Oklahoma district attorneys are speaking in frustration over what they say is a severe underfunding of their offices in the face of "staggering" caseloads.
At its Thursday meeting, the Oklahoma District Attorneys Council unveiled a draft proposal to seek a significant increase in appropriations from the Legislature. The council also handed out the draft of a fact sheet with dramatic figures and statements.
“Caseloads of prosecutors are staggering, leaving insufficient time for legal review, meeting with victims and case preparation,” the fact sheet said.
As a point of emphasis, the sheet added, “If your daughter is raped, wouldn’t you want the best attorney in that courtroom?”
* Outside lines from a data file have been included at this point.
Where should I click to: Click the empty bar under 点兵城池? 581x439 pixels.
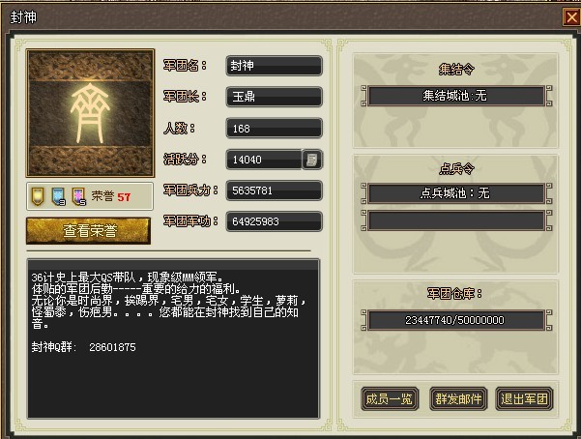(456, 221)
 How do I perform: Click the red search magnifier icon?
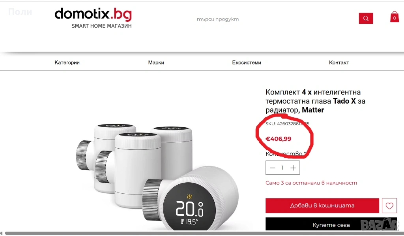pyautogui.click(x=366, y=18)
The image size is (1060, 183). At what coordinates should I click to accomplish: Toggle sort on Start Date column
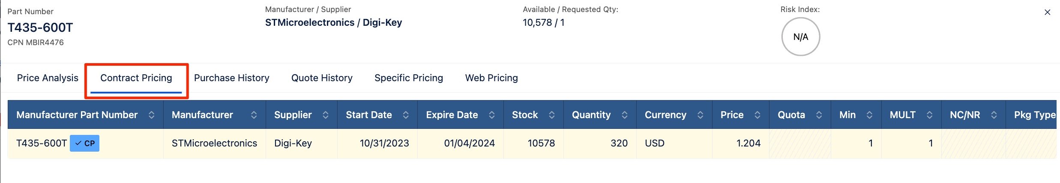[405, 115]
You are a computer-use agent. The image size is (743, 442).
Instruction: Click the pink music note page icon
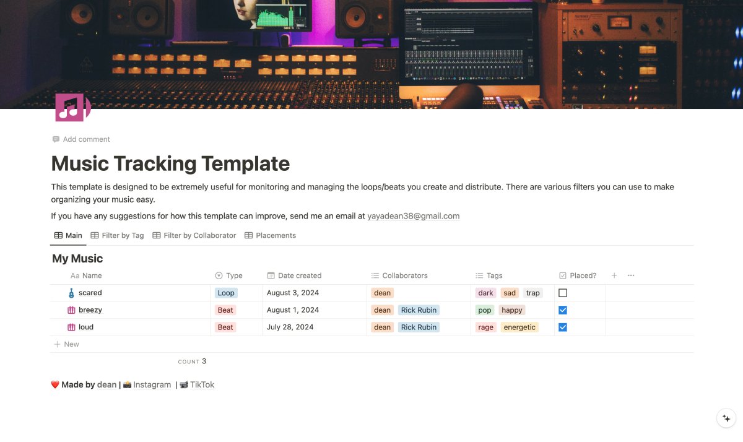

About half of the nearly $40 million in funding for district attorneys’ offices is paid through state appropriations. The rest comes from DA programs and fees, such as probation fees charged to offenders and civil asset forfeiture funds. The draft budget proposal for fiscal 2015 would raise state funding for prosecutors' offices from 0.5 percent to 1 percent of total state appropriations, to $71 million.
District attorneys say they’re facing a budget crunch because caseloads are getting larger; salaries for prosecutors are not keeping pace with the market, making recruiting difficult, and their offices must deal with too many unfunded legislatively-mandated justice programs, such as the Justice Reinvestment Initiative.
“The pressure point is, you’re not spending time prosecuting, you’re spending time raising money,” Tulsa County District Attorney Tim Harris said at the council meeting.
The fact sheet states, “There are 273 assistant prosecutors in the state. In 2013, there were 92,042 felony and misdemeanor cases filed. This averages 337 cases per lawyer. And these numbers don’t consider the other caseload and duties of those prosecutors.”